§ Prompt: What's needed is an exact retyping of the lines from the start of the listing up to and including the line with "Given: Select onchange and keyup events radio", minus any pictures.

Top of Dataset content

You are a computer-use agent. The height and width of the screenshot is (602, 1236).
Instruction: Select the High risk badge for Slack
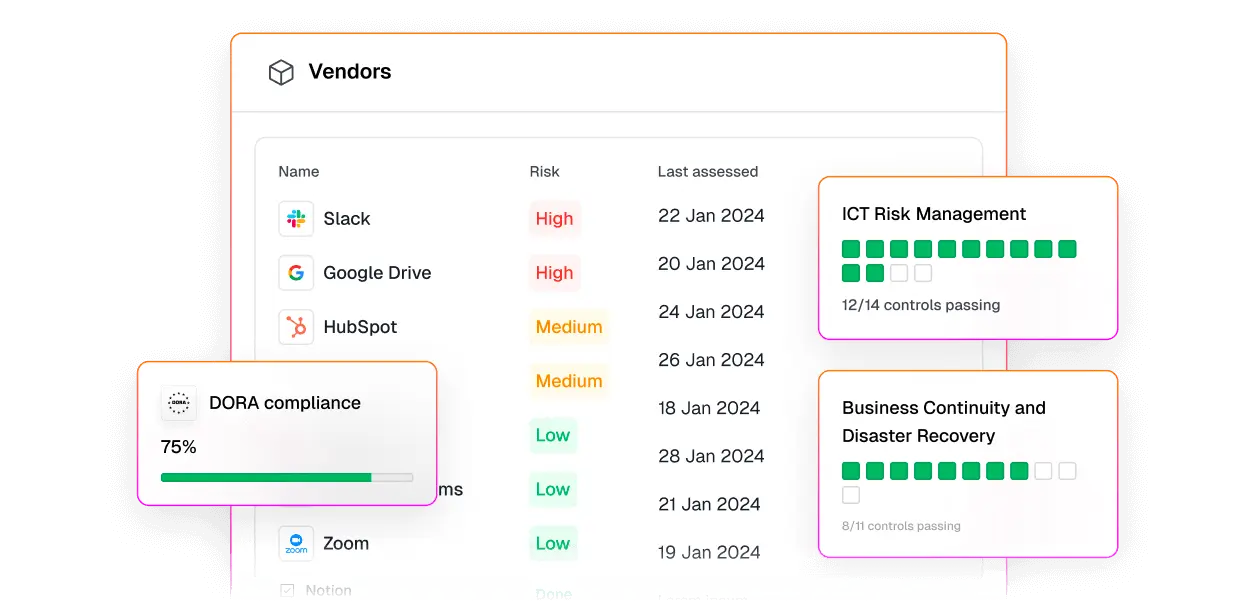(x=554, y=219)
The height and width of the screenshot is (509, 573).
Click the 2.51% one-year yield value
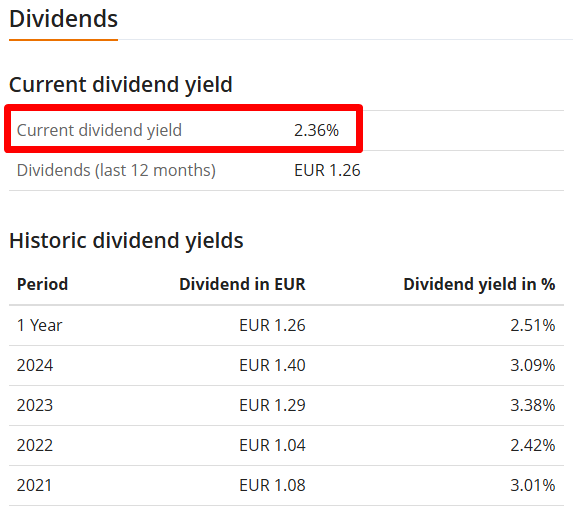pos(533,325)
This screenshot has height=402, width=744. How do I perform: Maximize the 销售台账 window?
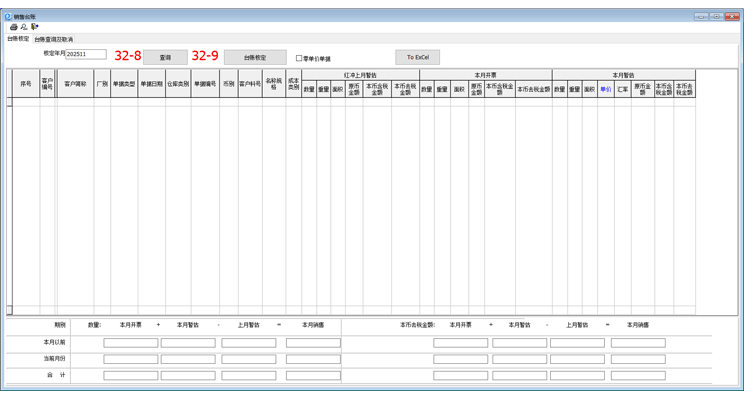tap(717, 16)
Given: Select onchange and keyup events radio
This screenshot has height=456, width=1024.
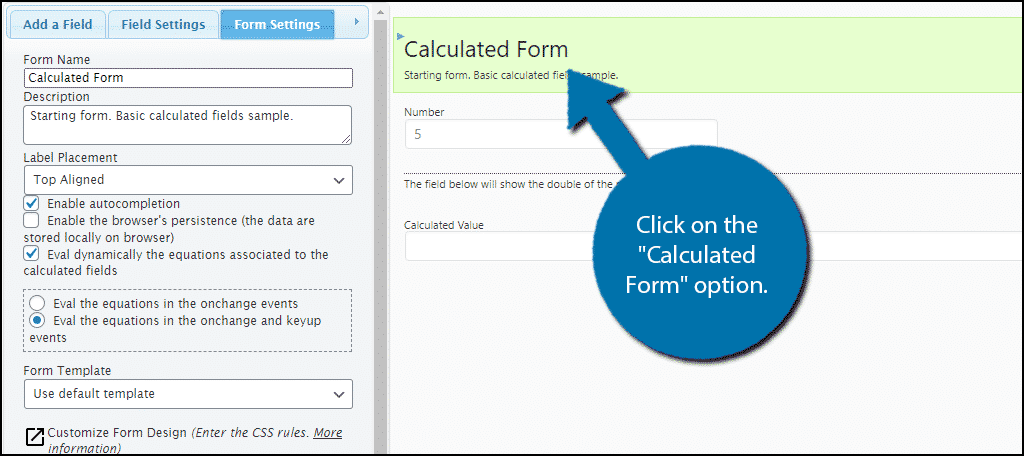Looking at the screenshot, I should (38, 321).
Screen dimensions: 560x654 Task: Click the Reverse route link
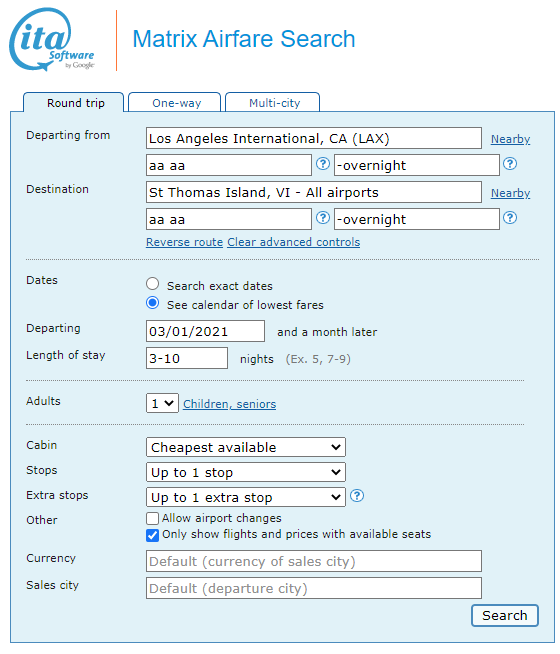184,242
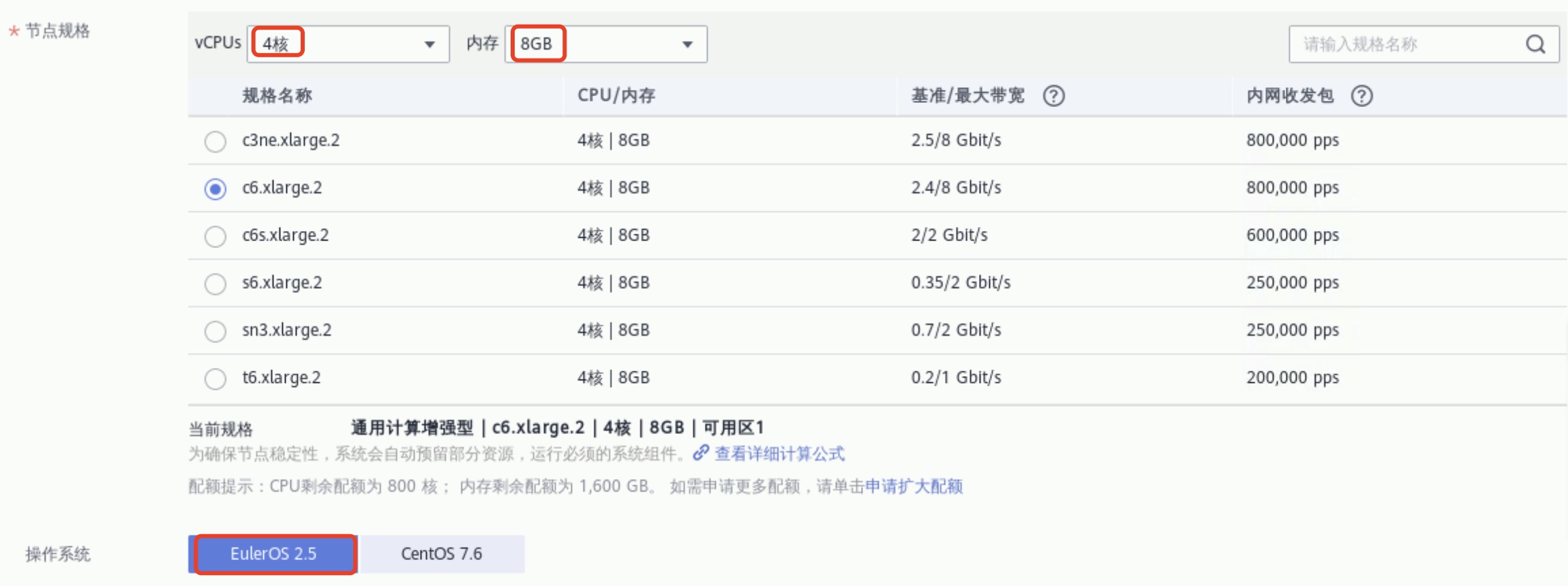
Task: Select the c6.xlarge.2 radio button
Action: pyautogui.click(x=215, y=189)
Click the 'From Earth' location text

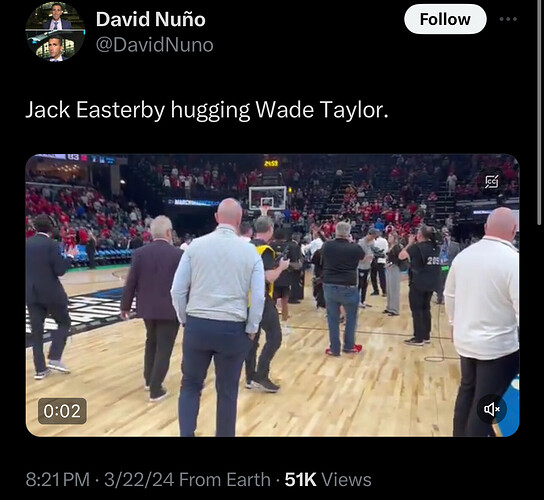[225, 480]
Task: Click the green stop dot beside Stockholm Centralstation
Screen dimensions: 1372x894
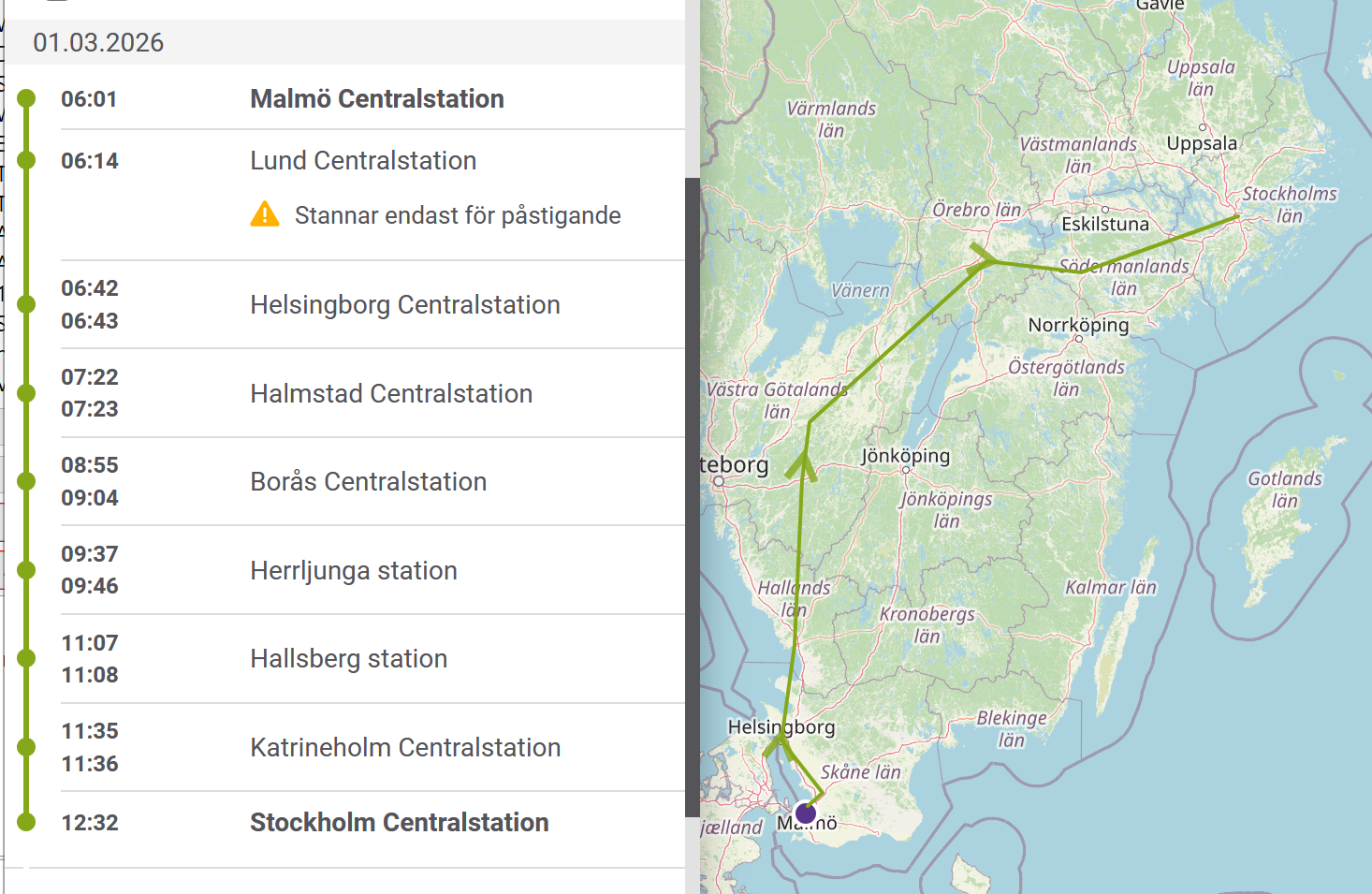Action: coord(26,822)
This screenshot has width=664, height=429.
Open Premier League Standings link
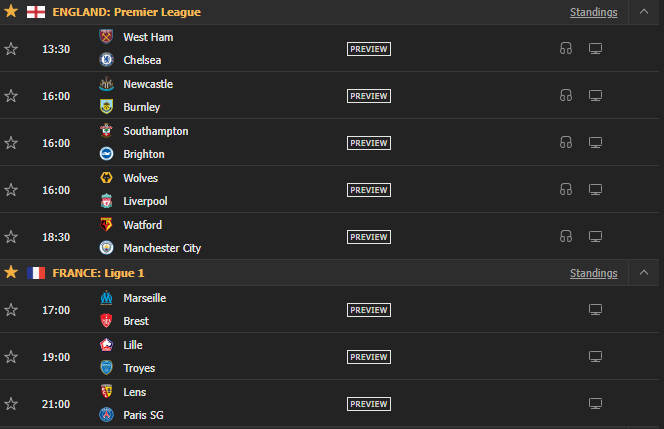click(x=593, y=13)
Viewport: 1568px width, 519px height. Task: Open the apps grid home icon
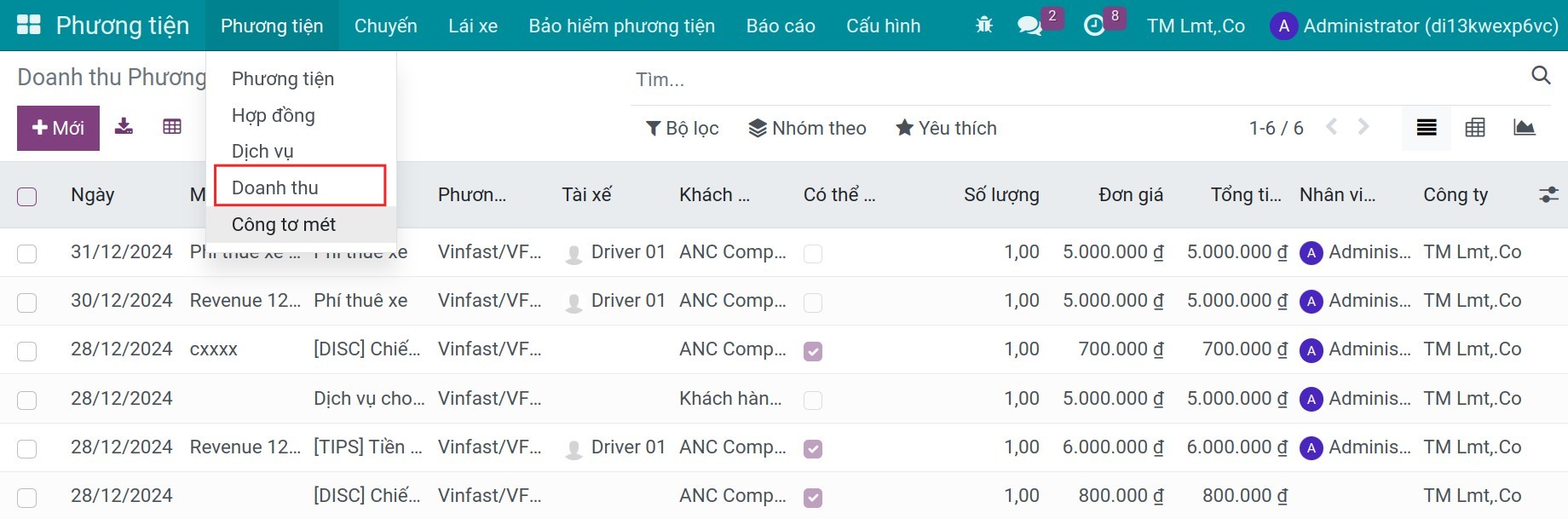tap(29, 25)
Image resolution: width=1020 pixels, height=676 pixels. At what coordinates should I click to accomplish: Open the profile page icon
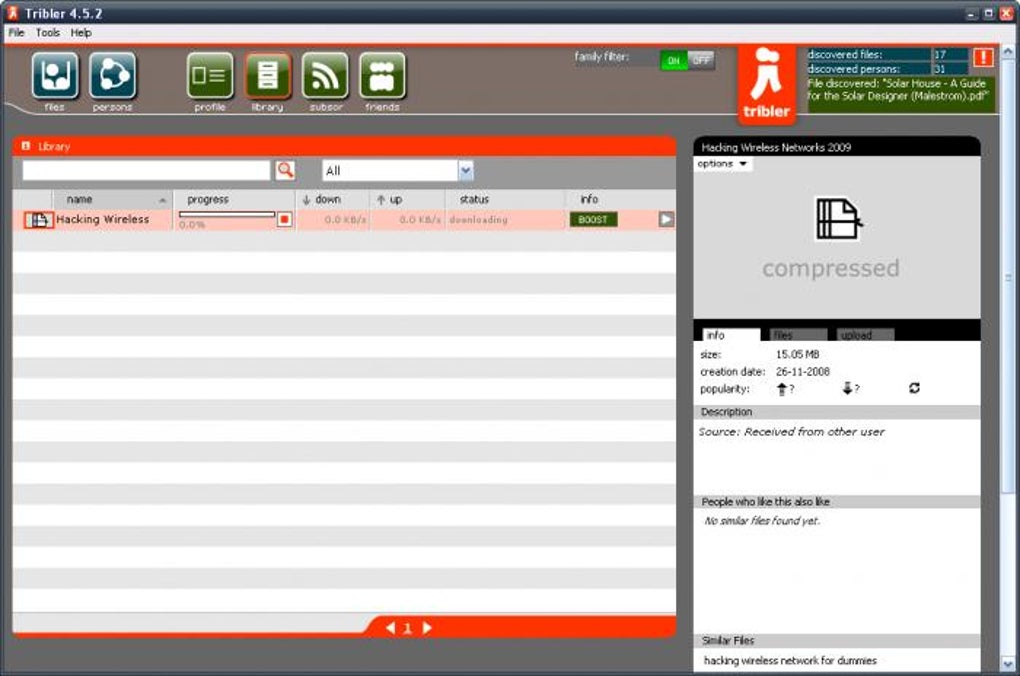pyautogui.click(x=209, y=75)
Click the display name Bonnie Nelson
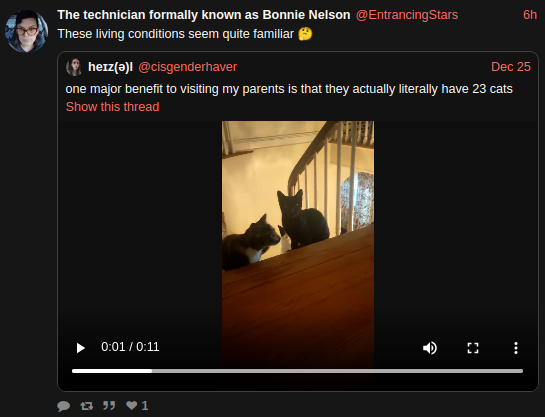 click(204, 15)
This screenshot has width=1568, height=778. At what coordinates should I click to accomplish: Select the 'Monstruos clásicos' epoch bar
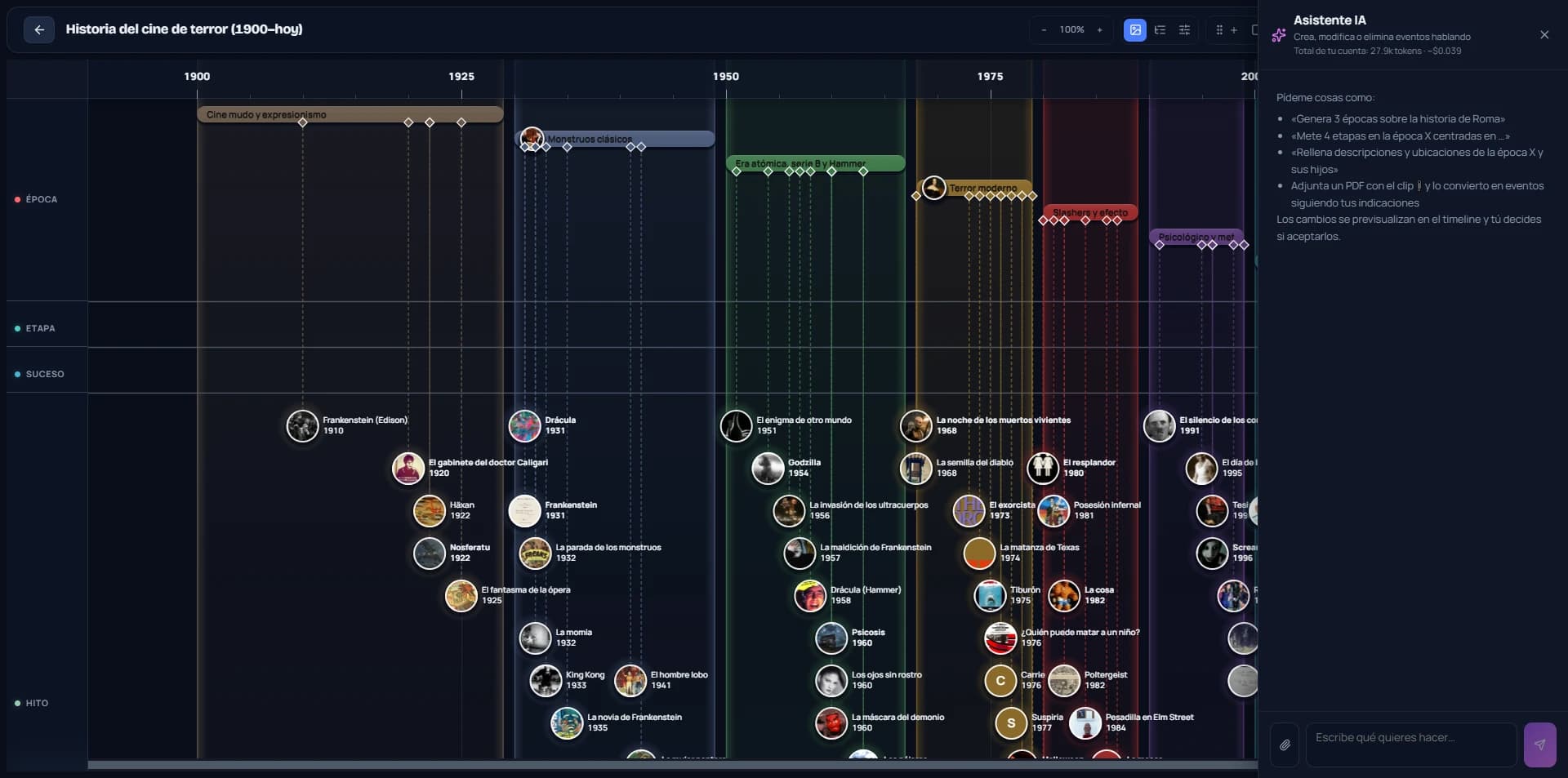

Bottom of Dataset content

§ Answer below:
You are a computer-use agent. The height and width of the screenshot is (602, 1236).
Instruction: Select the High risk badge for Slack
(x=554, y=219)
The height and width of the screenshot is (509, 573).
Click the 2.51% one-year yield value
pos(533,325)
This screenshot has height=402, width=744. How do I perform: Maximize the 销售台账 window?
tap(717, 16)
Given: Select onchange and keyup events radio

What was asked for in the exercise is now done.